In a new paper published in Briefings in Bioinformatics, we introduce an ontology-based framework for evaluating genome-scale function annotations. The work was carried out in BORG by Rund Tawfiq, Maxat Kulmanov and Robert Hoehndorf. Our framework uses the Gene Ontology (GO), GO-Plus, OWL reasoning, the OBO Relation Ontology and GO taxonomic constraints to make the implicit commitments of function annotations explicit at the level of whole genomes.

We formalize three system-level criteria. Completeness asks whether essential functions are present in a viable genome. Coherence asks whether functional dependencies are satisfied, for example when a GO class has required parts, when a pathway requires a chain of enzymatic steps, or when a heteromeric protein complex should be represented by more than one protein. Consistency asks whether the annotation set avoids mutually exclusive functions and taxonomic contradictions, using GO only in taxon and never in taxon constraints.

Much of the contribution is in turning ontology structure into measurable genome-scale constraints. We use OWL reasoning over GO and GO-Plus to identify dependencies expressed through relations such as has part and occurs in, extract thousands of GO class pairs connected by inferred has part relations, combine GO with MetaCyc pathway structure, and use taxon constraints as logical satisfiability checks. The formal framework introduces relations such as has function and in genome so that protein-level GO annotations can be evaluated as a coherent set over a proteome.

We applied the framework to manually curated function annotations from six model organisms and to computational predictions from seven methods. Curated model-organism annotations largely satisfied the proposed constraints, while current computational prediction methods systematically failed to produce biologically plausible genome-scale annotation sets. The results show a measurable gap between optimizing per-protein prediction accuracy and satisfying the system-level requirements that an organism-level annotation must meet.
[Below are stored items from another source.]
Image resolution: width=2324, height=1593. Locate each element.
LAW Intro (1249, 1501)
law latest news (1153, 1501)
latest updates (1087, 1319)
We also show that the new metrics are complementary to CAFA-style protein-level evaluation: high individual-protein performance does not necessarily imply genome-scale completeness, coherence or consistency. This points to a practical direction for future function prediction and annotation systems, including topics central to the Function COSI community at ISMB: using ontology-derived constraints, post-hoc constraint satisfaction, system-level loss functions and proteome-scale architectures alongside protein-level evidence.